Venice transforms into a relic purified by the flood. Water becomes Holy Water: cleansed of putrid debris and mud, it generates images that are sometimes blurred, the buildings deliberately captured out of focus at the moment of the rising tide, creating—through a paradoxical magic—a new landscape, serene, dreamlike, and mysterious. This new atmosphere is calm and shaped by the grandeur of the past, which refuses to fade away and gives way to an infinite contemplation in which everything seems destined to become a witness to the imperishable memory of the magnificent Serenissima.

The majestic figures of the golden mosaics of St. Mark’s Basilica, symbols of the ancient power of the most important port city of the Middle Ages, watch the water rise alongside the sacred presence of Christ in the Church of San Michele, and we ask ourselves: how will Venice die?
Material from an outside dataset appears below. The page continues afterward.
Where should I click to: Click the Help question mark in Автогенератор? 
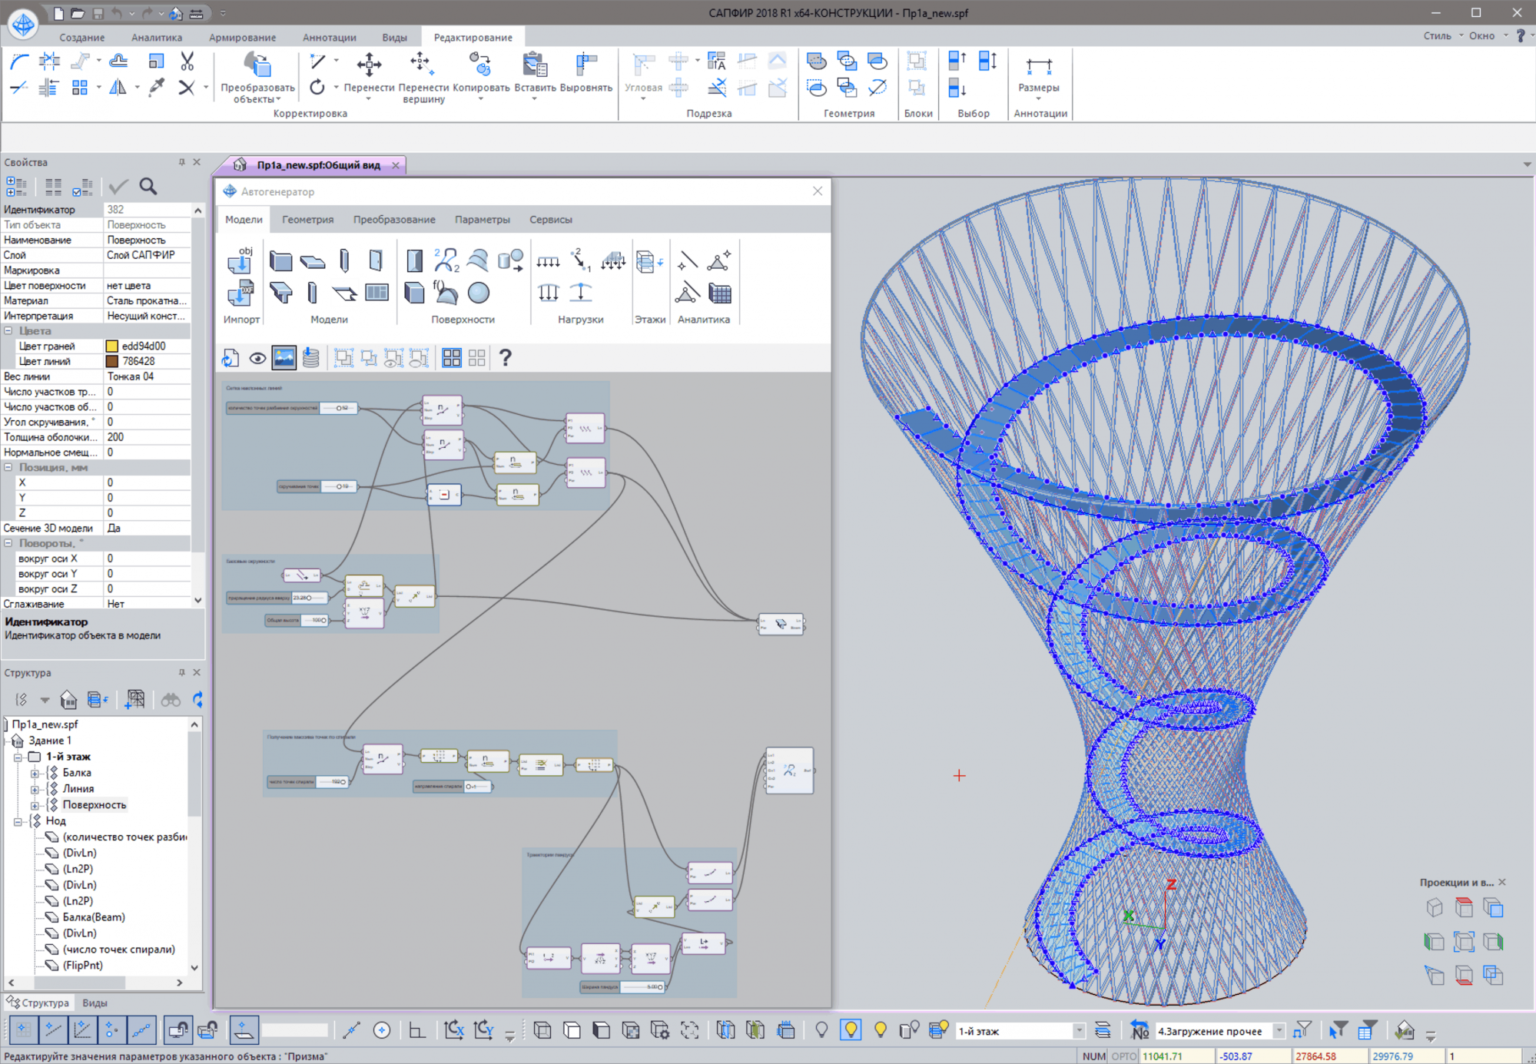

Suddenly swallowed like the myth of Atlantis, or slowly decomposed, carrying its memory away with it? The lagoon city, unlike Titian’s Venus Anadyomene, will sink, for climate change leaves no chance for the possibility of resurrection. Perhaps the time when humans held any power over its unfolding has passed, and retreating, they surrender themselves to the sublime vision of the pearl of the lagoon.